▶ Goal of the exercise
Find the line that contains "Click the gray Intervals legend marker"; please output it and each line after it, exactly as shown, up to the end of the entries below, skipping pictures.

Entries taken from a collection:
+ + +

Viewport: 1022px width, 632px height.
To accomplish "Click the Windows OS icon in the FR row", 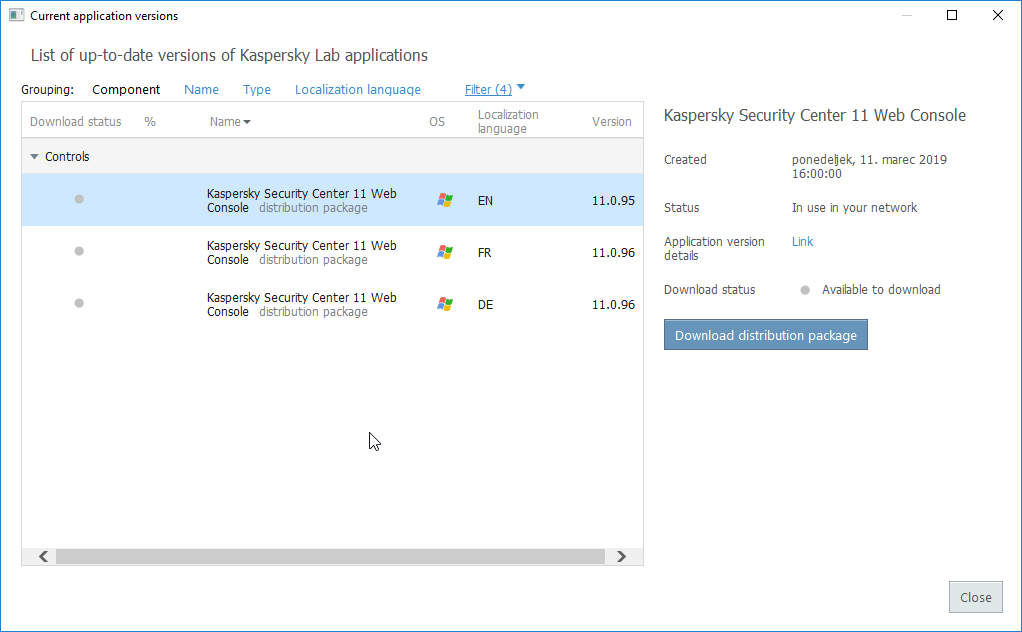I will pos(445,252).
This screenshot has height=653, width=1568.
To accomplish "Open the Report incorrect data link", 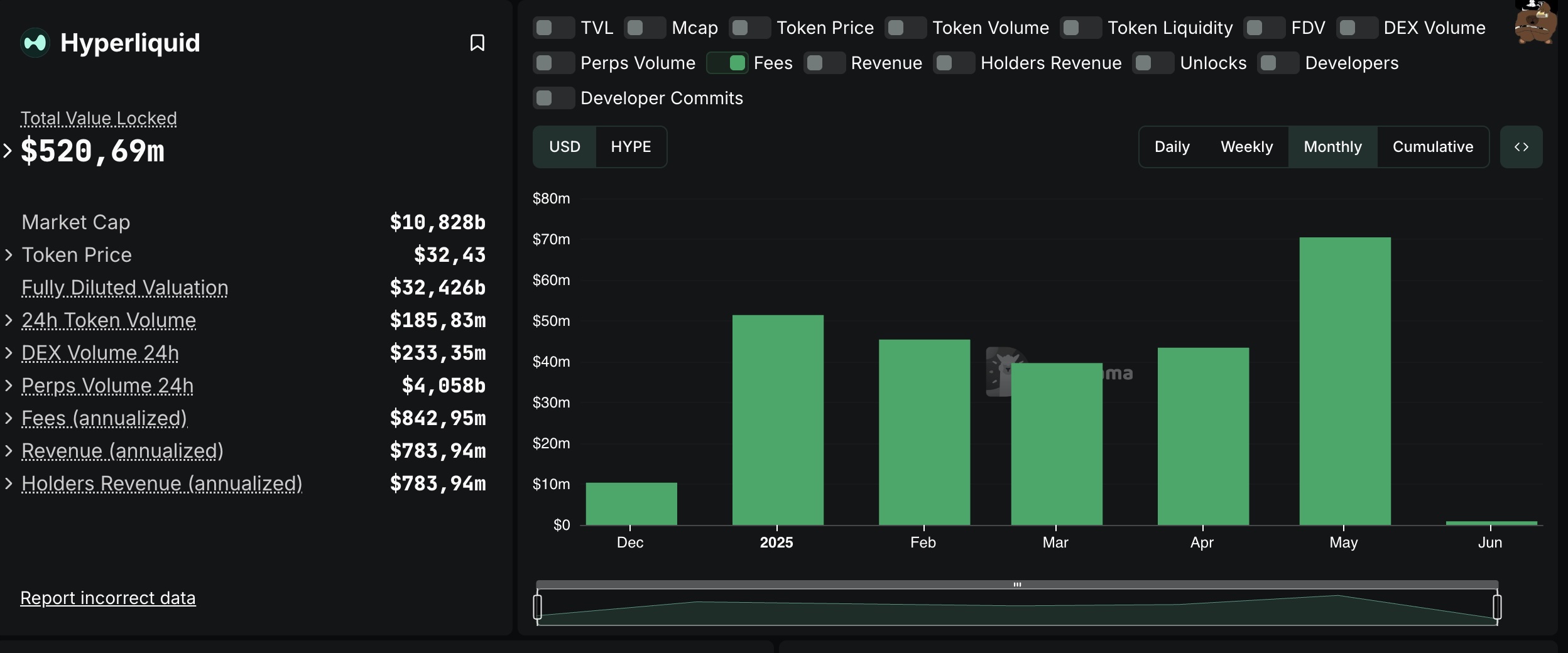I will (108, 598).
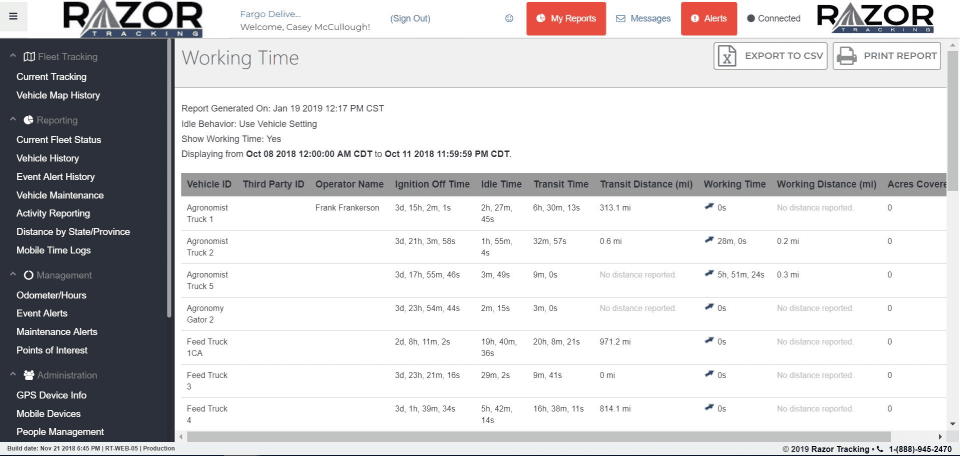Collapse the Management sidebar section
Image resolution: width=960 pixels, height=456 pixels.
[12, 275]
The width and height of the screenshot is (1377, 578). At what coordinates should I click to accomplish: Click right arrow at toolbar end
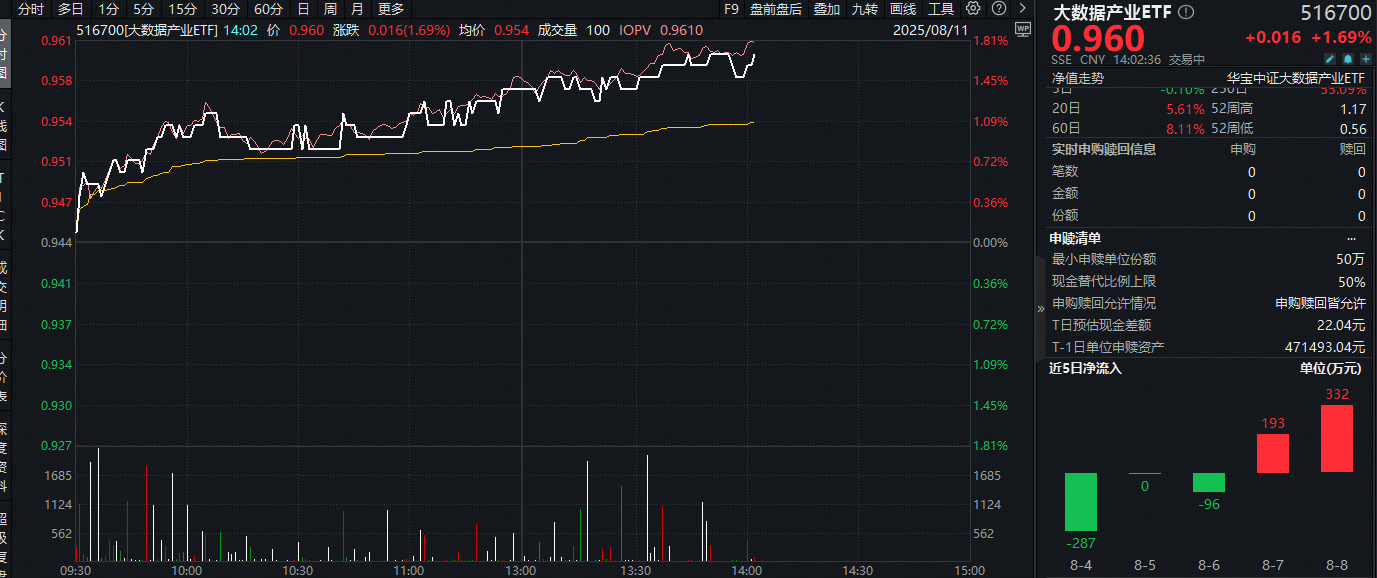[x=1022, y=8]
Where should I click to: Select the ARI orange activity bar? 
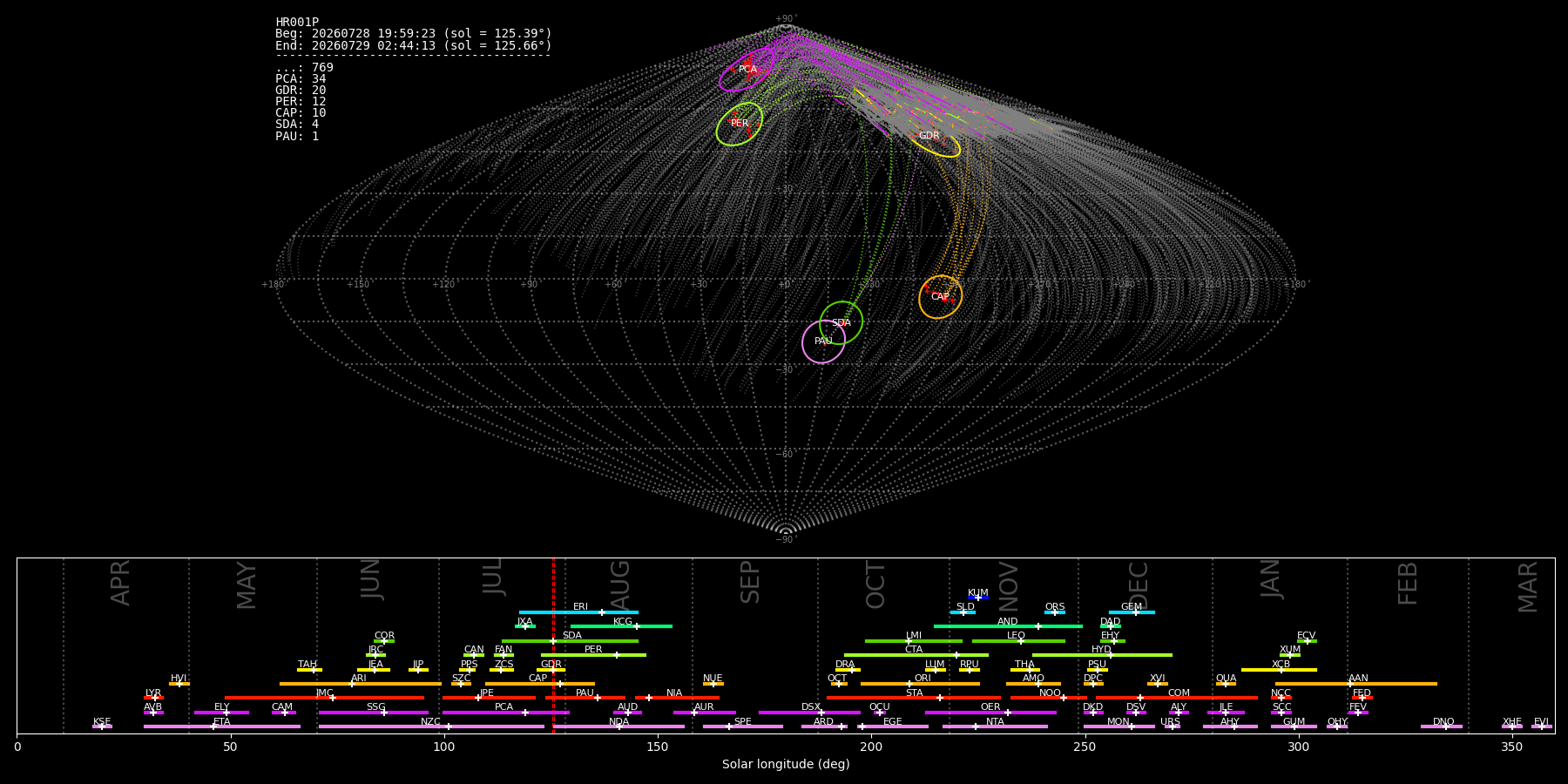361,684
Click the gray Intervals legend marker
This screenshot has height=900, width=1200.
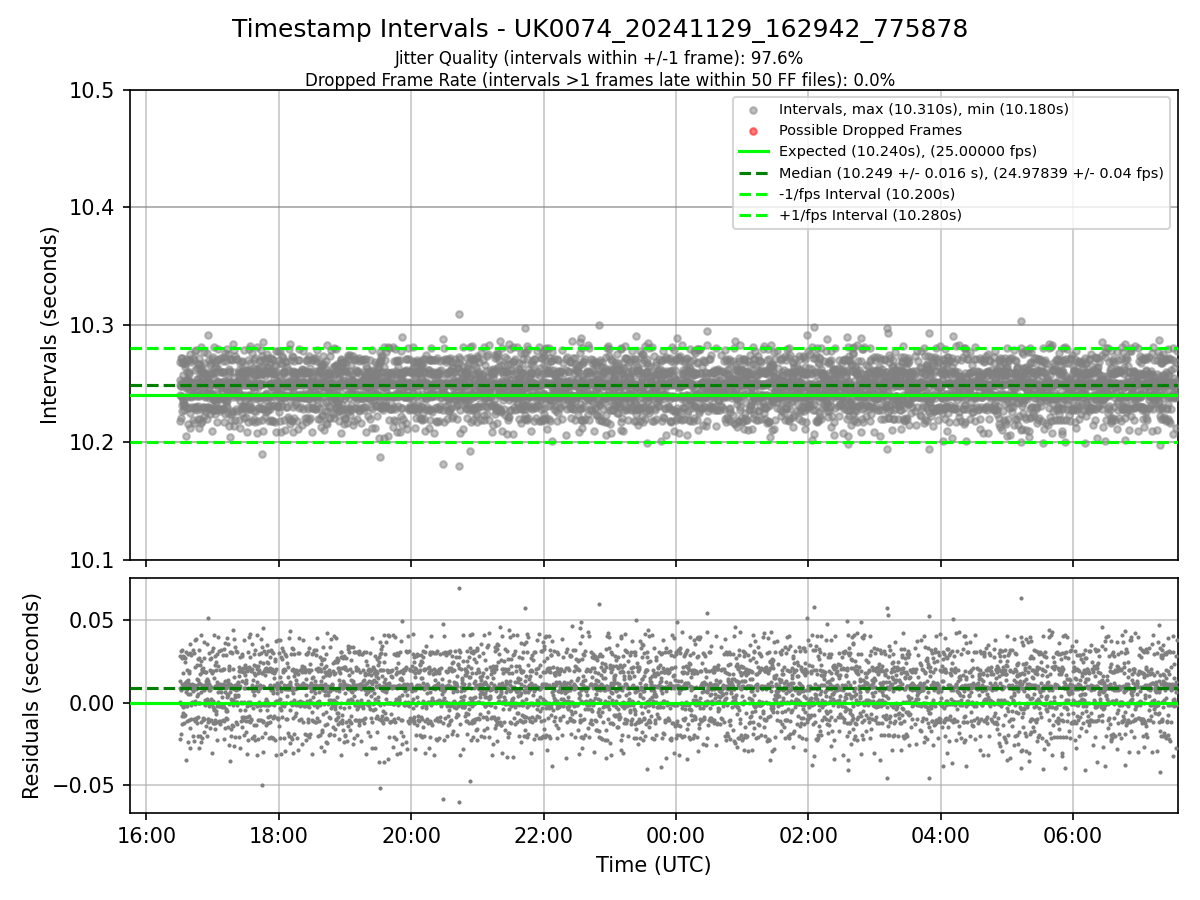coord(754,109)
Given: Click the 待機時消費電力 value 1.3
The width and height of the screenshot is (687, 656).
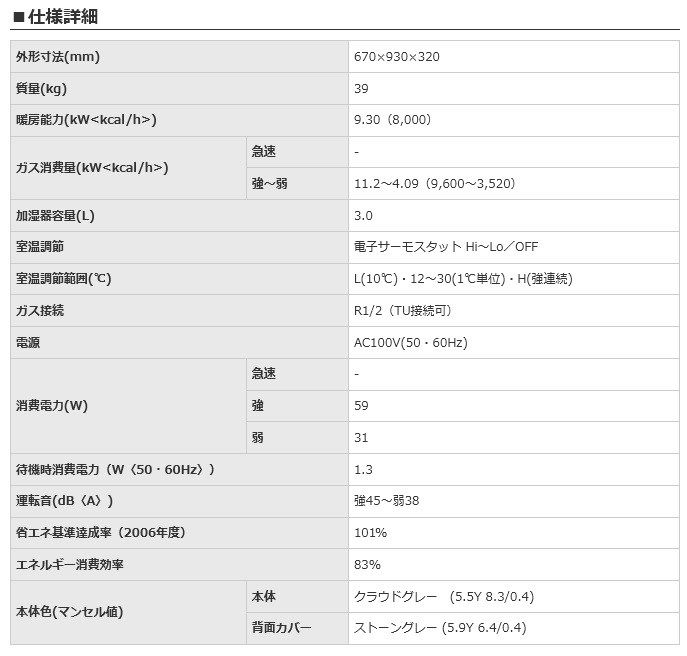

+ + +

▶ Written reply
Click the gray Intervals legend marker
This screenshot has height=900, width=1200.
coord(754,109)
Given: Click the 待機時消費電力 value 1.3
The width and height of the screenshot is (687, 656).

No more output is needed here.